Our brief class discussion today centered on general answers to the question “What is the purpose of American Education?” That question will underlie most of our conversations this semester.
Students answered that question with versions of the following:
· Education prepares students to meaningfully participate in society. (Often by giving them some type of knowledge). This participation happens in a variety of ways, from getting a job to voting to just knowing how to get along with others.
· Education helps students discover who they are as a person.
We then broke those two general responses into four general purposes of schooling. These were the purposes isolated by John Goodlad in his seminal work A Place Called School.
1. Academic – the obvious and most prevalent purpose. The transmission of knowledge to people who lack that knowledge. You can see this purpose in most of the elements of school – classes, tests, etc.
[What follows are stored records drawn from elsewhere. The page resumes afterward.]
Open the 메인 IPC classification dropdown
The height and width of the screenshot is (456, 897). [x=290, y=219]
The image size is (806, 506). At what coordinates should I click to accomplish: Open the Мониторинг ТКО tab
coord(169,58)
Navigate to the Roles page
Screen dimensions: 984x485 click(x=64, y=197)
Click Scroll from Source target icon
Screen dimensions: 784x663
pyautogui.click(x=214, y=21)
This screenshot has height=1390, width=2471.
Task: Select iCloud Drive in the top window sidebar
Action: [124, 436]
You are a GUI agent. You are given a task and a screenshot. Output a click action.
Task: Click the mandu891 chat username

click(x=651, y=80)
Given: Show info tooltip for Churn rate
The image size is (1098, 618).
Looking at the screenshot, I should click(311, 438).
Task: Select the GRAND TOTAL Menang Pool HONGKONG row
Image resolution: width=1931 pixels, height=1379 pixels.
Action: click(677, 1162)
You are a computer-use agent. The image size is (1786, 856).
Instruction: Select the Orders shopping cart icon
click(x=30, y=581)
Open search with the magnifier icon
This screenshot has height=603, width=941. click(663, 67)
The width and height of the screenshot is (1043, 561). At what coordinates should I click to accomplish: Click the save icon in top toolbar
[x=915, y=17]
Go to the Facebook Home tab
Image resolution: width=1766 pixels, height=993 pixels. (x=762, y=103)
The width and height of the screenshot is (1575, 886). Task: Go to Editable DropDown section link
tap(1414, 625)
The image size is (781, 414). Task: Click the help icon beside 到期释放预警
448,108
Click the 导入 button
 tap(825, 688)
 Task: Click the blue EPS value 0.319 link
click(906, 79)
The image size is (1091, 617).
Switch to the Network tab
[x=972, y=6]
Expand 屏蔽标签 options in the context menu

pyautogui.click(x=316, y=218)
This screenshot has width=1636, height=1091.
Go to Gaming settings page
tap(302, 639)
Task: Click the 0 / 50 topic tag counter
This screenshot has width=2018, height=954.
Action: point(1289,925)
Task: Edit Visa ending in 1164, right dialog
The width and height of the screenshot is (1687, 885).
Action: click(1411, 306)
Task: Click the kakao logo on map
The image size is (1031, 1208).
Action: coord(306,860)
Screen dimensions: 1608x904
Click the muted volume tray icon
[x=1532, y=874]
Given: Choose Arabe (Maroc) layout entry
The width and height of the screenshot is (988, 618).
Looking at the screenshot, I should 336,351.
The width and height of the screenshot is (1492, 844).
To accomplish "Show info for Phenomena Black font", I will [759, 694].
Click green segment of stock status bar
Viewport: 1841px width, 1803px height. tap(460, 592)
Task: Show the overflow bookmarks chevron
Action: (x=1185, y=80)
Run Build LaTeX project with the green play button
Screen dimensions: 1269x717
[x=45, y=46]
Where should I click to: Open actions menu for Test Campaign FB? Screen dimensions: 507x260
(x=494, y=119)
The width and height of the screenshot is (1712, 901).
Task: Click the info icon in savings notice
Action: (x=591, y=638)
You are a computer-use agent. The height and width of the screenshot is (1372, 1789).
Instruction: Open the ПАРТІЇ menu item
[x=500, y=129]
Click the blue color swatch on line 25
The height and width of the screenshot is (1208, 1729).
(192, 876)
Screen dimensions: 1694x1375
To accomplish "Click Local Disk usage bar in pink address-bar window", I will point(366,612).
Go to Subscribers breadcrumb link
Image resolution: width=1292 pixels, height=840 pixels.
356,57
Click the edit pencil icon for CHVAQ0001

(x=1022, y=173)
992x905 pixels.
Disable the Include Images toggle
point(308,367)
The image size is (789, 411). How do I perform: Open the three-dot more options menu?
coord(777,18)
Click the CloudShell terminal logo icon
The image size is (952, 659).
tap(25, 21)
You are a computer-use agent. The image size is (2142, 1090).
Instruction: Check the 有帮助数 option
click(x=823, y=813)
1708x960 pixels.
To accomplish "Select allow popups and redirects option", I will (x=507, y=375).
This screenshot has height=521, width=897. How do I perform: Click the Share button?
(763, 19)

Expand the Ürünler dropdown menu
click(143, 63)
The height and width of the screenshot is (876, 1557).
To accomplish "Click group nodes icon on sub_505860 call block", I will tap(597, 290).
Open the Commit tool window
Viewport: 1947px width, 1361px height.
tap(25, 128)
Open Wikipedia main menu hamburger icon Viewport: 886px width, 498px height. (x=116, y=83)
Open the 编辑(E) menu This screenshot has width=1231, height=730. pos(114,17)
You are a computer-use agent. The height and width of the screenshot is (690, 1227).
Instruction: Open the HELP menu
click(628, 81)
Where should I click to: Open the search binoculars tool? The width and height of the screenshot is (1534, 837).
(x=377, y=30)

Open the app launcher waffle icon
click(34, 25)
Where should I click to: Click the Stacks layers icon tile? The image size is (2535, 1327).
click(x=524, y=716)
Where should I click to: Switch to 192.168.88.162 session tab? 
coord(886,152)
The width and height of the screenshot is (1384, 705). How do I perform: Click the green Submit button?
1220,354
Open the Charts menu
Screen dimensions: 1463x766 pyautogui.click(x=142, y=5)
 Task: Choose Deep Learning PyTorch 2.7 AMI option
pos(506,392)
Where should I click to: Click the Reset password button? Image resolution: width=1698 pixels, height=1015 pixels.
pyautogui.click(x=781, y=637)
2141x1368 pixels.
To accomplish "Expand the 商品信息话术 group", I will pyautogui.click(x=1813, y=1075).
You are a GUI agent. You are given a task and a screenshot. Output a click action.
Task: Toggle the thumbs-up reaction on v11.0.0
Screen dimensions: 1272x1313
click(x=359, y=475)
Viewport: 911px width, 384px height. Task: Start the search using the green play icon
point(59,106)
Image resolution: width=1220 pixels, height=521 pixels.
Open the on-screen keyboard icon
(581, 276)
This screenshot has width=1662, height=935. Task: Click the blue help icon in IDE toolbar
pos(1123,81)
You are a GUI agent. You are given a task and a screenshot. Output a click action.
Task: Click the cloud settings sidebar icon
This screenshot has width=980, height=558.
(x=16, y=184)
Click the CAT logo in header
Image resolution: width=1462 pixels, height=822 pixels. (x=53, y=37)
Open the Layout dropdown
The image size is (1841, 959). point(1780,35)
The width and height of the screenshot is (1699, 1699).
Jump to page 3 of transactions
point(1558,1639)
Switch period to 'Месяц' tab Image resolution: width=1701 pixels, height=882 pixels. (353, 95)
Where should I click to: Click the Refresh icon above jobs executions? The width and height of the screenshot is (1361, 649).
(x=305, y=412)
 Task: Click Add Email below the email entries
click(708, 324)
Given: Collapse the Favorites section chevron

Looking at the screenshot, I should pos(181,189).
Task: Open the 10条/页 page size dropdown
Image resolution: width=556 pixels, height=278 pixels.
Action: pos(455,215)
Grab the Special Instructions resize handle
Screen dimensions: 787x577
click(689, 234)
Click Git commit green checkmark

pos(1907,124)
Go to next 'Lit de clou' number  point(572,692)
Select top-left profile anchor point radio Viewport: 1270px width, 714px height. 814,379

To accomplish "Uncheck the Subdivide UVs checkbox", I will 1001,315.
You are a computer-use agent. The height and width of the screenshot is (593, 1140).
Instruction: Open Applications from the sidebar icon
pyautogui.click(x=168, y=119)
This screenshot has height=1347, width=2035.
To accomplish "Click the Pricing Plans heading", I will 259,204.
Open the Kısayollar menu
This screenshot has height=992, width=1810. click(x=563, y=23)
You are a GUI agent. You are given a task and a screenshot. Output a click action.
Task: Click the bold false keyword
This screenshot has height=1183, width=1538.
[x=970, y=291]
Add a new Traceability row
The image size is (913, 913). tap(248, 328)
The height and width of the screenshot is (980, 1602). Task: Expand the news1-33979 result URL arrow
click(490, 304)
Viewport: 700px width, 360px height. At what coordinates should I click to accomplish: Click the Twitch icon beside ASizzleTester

2. Social/Civic – Helping students acquire habits and skills that will enable them to get along with others and function in a democratic society. Accomplished through a variety of school practices, from lessons about sharing to student council elections.
3. Vocational – Helping students determine what they want to do for a vocation and helping them acquire the specific skills to do it. Schools offer specialized classes and vocational tracks, as well has having guidance counselors to fulfill this purpose.
4. Personal – Helping students figure out who they are in the broad sense. Extracurriculars and arts programs are examples of how schools work to fill this purpose.
Goodlad found that all of these were rated as “very important” by U.S. citizens. That raises questions about resource allocation and priorities.
Often, the prioritization of these goals is done according to one’s view of the place of schools within our larger social system. We discussed three different orientations to this question of the proper role of school in society. These orientations very roughly correspond to political orientations.
1. Conservative – Sees schools as serving a conserving social function. Schools pass down the key elements of our culture so that that culture is conserved from generation to generation. One of the key elements of this socialization process is economic. Schools ought to socialize people into our economic system of capitalism. A key aspect of this is achievement according to merit (individual hard work, talent, and ability are what determines achievement). Thus, schools should teach and emphasize individual responsibility and sort students according to merit. This prepares them for life in a capitalist social and economic system.
2. Liberal -- Agrees with the conservative perspective on the merits of capitalism and the necessity of preparing students for success in such a system. Takes some emphasis off the individual, however, by pointing out the negative effects of capitalism (and our social history) on certain groups (African-Americans, women, the poor). Thus, compensatory mechanisms are necessary to truly produce a sorting system based on merit. Schools are a primary mechanism of providing compensation to those groups and compensation might be necessary to assure children of those groups have equal opportunity to succeed in school.
3. Radical – Questions the basic assumption that capitalism is good. Points out how schools are used to socialize children into accepting their disadvantaged status.